The entries below are to be written out again without alteration.
Dataset extract: Begin
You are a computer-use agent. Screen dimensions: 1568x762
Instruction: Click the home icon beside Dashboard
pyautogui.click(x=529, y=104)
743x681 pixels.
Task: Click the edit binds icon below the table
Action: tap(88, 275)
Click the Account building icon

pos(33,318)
Dataset extract: End
**Result of this exercise**
You are a computer-use agent. Screen dimensions: 1568x762
Instruction: Click the home icon beside Dashboard
pyautogui.click(x=529, y=104)
743x681 pixels.
Task: Click the edit binds icon below the table
Action: tap(88, 275)
Click the Account building icon

pos(33,318)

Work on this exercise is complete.